Interesting People mailing list archives

IP: SEC protects traditional media with new on-line rule


From: Dave Farber <farber () cis upenn edu>
Date: Fri, 05 Feb 1999 17:02:48 -0500



From: "Robert Raisch" <raisch () internautics com>
To: "Dave Farber" <farber () cis upenn edu>

(Wow.  The implication is that "traditional" media cannot compete with the
timeliness of the Internet, so they must be protected.  /rr)

SEC OK's on-line rule for Nasdaq-listed firms
By Peter Ramjug, Reuters, 02/03/99 (via Boston Globe)

WASHINGTON - Federal securities regulators, recognizing the growing importance
of the Internet as a means of getting corporate information out to the public,
approved a change in a rule governing the way Nasdaq companies release data on
their Web sites.

Under the rule change, which goes into effect in mid-March, companies that
trade on the technology-dominated exchange can not release data via the
Internet before the same information is sent and received by traditional press
outlets, Nasdaq's parent, the National Association of Securities Dealers Inc.,
said of the rule change it proposed last October.

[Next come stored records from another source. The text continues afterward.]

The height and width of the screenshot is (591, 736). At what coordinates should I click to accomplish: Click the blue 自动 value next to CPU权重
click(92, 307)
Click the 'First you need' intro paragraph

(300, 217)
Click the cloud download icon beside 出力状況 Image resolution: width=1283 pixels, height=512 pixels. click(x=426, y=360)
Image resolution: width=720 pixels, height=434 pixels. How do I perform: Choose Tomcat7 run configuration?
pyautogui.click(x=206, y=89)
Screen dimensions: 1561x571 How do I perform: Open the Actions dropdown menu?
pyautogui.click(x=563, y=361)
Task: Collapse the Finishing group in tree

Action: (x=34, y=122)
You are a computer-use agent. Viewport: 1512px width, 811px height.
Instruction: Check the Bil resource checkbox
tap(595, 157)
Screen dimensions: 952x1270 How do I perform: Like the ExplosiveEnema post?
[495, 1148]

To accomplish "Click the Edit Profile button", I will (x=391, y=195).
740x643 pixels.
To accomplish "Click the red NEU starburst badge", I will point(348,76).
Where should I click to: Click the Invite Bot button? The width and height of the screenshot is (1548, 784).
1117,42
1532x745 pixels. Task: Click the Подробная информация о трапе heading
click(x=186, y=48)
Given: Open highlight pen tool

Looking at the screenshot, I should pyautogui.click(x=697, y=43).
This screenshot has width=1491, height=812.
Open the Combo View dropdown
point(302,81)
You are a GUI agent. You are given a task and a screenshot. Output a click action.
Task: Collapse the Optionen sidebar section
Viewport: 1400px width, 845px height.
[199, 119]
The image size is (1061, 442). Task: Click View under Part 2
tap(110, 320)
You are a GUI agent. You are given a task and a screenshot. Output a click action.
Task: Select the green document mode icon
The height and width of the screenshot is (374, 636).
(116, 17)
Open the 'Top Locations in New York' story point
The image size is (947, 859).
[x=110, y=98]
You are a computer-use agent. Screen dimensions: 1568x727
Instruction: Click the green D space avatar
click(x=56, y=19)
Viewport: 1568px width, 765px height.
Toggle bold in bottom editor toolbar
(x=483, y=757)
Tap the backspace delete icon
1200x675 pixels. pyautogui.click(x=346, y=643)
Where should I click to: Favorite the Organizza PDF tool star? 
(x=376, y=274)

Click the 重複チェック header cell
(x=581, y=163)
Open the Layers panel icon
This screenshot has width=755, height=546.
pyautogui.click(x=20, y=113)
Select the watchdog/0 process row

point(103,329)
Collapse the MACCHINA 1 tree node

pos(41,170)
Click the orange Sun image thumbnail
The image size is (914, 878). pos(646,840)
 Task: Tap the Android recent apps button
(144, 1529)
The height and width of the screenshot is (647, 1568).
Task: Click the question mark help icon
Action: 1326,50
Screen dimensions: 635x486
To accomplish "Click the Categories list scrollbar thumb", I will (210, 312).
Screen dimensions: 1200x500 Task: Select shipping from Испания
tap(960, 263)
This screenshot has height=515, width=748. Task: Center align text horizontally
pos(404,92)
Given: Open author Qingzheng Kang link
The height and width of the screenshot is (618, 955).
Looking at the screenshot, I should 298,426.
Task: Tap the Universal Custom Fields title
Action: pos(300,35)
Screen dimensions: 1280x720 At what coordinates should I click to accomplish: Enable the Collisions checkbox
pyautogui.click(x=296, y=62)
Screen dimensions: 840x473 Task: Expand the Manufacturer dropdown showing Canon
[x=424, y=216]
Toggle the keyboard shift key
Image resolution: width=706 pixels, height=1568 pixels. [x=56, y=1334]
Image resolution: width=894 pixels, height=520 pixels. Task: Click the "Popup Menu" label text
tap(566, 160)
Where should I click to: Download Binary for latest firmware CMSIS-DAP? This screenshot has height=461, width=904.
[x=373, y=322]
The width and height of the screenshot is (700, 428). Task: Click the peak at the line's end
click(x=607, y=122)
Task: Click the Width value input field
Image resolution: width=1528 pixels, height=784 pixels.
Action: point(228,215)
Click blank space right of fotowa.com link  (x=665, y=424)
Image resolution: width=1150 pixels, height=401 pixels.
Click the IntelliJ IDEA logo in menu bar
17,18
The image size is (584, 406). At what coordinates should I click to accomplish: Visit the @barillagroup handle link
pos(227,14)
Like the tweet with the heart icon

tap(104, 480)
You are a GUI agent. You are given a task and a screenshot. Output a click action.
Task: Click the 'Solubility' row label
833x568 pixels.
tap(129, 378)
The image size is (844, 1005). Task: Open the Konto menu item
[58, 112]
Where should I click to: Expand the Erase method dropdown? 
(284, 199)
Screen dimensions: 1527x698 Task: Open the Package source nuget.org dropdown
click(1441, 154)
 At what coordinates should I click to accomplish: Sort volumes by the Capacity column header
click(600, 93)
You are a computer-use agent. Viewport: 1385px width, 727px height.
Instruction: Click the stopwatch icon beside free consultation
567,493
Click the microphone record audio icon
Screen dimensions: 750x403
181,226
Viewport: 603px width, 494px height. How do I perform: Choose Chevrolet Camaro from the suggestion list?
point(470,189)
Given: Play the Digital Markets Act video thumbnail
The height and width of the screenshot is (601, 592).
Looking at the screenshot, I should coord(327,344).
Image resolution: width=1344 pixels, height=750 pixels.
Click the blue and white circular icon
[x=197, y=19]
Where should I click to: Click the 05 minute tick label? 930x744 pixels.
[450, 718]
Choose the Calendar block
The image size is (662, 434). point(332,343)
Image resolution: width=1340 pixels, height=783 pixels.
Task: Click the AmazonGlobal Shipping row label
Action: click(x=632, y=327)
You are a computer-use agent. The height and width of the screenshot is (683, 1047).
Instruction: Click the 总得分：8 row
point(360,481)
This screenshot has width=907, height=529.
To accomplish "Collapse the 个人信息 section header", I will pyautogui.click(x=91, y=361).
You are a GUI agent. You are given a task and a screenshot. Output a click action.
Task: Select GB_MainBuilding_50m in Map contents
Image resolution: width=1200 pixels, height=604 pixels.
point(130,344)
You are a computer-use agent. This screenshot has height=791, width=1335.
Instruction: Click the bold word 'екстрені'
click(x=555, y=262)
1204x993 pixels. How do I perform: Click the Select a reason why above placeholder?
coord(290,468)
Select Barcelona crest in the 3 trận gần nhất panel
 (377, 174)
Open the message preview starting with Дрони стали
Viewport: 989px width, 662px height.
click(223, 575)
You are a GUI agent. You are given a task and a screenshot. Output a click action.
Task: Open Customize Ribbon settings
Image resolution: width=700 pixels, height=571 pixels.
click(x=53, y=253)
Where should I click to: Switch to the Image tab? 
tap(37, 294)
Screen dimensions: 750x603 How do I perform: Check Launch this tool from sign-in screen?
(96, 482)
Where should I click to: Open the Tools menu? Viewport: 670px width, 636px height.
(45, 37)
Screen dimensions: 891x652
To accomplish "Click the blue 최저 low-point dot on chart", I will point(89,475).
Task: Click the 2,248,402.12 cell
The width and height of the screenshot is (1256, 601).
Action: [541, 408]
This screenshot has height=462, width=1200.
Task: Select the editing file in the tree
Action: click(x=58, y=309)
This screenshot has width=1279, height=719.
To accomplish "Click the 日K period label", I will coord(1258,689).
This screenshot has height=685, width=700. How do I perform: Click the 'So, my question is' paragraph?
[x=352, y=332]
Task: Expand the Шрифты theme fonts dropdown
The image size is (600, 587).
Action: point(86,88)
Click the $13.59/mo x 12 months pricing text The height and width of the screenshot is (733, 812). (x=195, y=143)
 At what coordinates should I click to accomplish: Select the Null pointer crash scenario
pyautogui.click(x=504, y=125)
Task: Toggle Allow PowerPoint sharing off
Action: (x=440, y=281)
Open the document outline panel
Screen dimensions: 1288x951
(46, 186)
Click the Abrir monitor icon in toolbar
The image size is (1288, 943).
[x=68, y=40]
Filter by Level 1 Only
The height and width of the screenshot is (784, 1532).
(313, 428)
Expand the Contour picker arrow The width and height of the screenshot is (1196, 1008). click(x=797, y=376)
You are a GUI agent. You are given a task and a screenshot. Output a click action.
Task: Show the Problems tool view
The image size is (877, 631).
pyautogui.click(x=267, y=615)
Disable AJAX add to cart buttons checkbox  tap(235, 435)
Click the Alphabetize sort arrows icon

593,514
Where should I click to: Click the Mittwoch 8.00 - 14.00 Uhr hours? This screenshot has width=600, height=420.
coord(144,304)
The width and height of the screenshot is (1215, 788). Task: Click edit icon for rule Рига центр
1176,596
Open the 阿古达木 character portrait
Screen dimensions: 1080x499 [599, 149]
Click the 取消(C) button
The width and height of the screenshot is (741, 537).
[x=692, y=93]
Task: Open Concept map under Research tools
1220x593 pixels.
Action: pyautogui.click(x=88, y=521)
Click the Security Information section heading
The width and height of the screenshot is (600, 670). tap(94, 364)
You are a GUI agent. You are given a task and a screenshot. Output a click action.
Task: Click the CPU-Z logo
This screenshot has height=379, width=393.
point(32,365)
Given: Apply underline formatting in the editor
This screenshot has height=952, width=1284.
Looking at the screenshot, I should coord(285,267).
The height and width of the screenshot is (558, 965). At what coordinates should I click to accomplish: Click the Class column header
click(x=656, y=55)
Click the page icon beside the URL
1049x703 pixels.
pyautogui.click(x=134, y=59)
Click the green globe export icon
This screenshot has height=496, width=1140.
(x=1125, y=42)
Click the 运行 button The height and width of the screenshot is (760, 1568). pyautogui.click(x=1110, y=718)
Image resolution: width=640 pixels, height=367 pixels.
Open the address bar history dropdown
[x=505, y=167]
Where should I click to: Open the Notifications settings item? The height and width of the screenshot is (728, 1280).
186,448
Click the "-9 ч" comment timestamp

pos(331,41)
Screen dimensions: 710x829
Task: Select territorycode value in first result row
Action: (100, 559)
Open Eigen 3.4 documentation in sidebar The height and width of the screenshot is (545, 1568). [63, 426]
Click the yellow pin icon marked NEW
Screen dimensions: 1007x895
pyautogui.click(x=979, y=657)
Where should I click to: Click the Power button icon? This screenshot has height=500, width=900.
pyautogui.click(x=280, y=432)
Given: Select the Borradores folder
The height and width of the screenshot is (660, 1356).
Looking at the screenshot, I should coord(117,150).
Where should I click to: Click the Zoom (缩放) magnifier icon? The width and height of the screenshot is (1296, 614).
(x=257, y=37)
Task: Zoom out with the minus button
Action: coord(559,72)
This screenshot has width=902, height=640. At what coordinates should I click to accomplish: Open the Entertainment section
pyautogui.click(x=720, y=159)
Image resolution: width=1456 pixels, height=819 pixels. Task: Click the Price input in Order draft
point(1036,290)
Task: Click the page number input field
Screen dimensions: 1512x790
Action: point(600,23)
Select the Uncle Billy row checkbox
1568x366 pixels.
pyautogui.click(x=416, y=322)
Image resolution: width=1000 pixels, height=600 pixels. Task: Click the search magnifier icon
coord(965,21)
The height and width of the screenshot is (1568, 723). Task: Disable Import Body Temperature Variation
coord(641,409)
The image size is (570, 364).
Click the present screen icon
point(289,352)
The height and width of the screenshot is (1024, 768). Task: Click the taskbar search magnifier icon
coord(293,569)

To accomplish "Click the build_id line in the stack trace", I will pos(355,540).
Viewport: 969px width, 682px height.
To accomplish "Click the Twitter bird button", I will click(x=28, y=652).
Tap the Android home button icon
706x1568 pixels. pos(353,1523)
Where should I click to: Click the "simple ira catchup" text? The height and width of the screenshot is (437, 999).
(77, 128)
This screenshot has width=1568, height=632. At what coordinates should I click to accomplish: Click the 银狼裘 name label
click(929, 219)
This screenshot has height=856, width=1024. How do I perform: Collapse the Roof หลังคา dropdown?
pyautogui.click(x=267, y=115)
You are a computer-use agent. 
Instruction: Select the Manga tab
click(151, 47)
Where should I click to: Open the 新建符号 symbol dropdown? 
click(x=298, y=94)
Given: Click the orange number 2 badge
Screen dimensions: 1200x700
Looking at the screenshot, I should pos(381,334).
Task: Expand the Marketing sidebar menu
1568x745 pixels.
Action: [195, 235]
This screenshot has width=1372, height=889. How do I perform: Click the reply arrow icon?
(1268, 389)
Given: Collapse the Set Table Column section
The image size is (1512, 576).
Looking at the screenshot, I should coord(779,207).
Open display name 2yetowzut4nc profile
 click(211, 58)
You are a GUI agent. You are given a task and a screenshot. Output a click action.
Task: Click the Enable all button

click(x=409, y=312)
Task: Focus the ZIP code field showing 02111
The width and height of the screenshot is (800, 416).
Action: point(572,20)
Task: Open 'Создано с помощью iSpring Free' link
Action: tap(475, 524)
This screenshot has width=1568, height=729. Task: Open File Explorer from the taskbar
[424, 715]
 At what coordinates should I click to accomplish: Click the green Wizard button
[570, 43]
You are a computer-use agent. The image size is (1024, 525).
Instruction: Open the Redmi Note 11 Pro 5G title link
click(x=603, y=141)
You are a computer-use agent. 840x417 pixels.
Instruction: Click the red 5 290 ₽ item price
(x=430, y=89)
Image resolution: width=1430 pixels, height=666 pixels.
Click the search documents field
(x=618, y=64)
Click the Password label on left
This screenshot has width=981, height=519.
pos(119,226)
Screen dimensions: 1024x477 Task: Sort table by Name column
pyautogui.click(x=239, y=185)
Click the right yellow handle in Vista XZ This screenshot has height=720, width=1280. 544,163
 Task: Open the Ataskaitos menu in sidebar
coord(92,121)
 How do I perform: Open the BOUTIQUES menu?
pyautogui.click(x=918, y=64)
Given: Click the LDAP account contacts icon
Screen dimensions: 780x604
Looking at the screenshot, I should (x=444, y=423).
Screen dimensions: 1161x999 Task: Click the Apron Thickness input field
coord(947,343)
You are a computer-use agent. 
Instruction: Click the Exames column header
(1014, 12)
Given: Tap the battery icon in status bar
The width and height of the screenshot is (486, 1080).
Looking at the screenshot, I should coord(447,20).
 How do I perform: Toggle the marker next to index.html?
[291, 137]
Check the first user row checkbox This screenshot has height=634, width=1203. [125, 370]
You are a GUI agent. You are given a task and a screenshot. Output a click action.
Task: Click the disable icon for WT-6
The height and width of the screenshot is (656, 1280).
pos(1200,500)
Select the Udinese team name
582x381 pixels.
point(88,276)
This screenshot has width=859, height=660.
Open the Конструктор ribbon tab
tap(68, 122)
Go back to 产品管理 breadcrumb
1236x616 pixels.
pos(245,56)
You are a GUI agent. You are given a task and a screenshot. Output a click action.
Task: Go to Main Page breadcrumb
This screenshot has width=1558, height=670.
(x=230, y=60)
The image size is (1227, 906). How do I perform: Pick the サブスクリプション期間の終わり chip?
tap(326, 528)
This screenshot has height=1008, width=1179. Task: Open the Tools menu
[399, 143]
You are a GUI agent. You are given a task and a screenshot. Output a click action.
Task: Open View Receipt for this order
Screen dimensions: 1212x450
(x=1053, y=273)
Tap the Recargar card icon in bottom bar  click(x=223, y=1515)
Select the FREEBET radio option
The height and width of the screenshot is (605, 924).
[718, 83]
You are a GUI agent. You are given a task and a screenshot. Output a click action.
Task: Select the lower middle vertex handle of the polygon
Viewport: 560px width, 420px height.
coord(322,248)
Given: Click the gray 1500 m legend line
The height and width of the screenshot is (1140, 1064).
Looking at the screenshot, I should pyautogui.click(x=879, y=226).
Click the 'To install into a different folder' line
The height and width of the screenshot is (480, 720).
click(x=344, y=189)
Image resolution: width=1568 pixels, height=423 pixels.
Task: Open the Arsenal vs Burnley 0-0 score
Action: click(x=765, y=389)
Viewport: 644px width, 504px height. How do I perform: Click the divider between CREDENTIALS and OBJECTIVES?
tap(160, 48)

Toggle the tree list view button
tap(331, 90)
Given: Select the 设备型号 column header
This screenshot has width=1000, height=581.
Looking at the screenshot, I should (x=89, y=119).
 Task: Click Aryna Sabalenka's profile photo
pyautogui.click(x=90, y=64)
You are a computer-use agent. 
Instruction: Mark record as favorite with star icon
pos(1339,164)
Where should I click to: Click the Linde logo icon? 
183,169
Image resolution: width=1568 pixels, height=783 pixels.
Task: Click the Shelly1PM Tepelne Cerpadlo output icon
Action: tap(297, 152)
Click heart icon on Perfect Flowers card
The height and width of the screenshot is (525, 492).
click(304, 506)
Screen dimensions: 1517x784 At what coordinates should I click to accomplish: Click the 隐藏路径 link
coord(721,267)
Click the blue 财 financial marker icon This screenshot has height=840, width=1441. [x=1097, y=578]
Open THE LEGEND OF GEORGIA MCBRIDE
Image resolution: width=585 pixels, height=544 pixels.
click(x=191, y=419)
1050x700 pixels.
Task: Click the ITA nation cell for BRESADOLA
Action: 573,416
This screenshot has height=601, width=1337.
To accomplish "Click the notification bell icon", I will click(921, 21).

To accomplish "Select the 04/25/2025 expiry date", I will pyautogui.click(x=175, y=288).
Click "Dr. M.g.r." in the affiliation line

Those traditional outlets include Bloomberg Business News, Dow Jones & Co Inc.
and Reuters Group PLC.

(...snip...)

''Nasdaq fully supports companies' use of Internet home pages to disseminate
information to shareholders, but [feels] that the Internet must not be a
substitution for traditional dissemination.''

Full story:
http://www.boston.com/dailyglobe2/034/business/SEC_OK_s_on_line_rule_for_Nasda
q_listed_firms+.shtml

--
Robert Raisch, Internet Hired Gun <http://www.raisch.com>
First snow, then silence-This thousand dollar screen-dies so beautifully.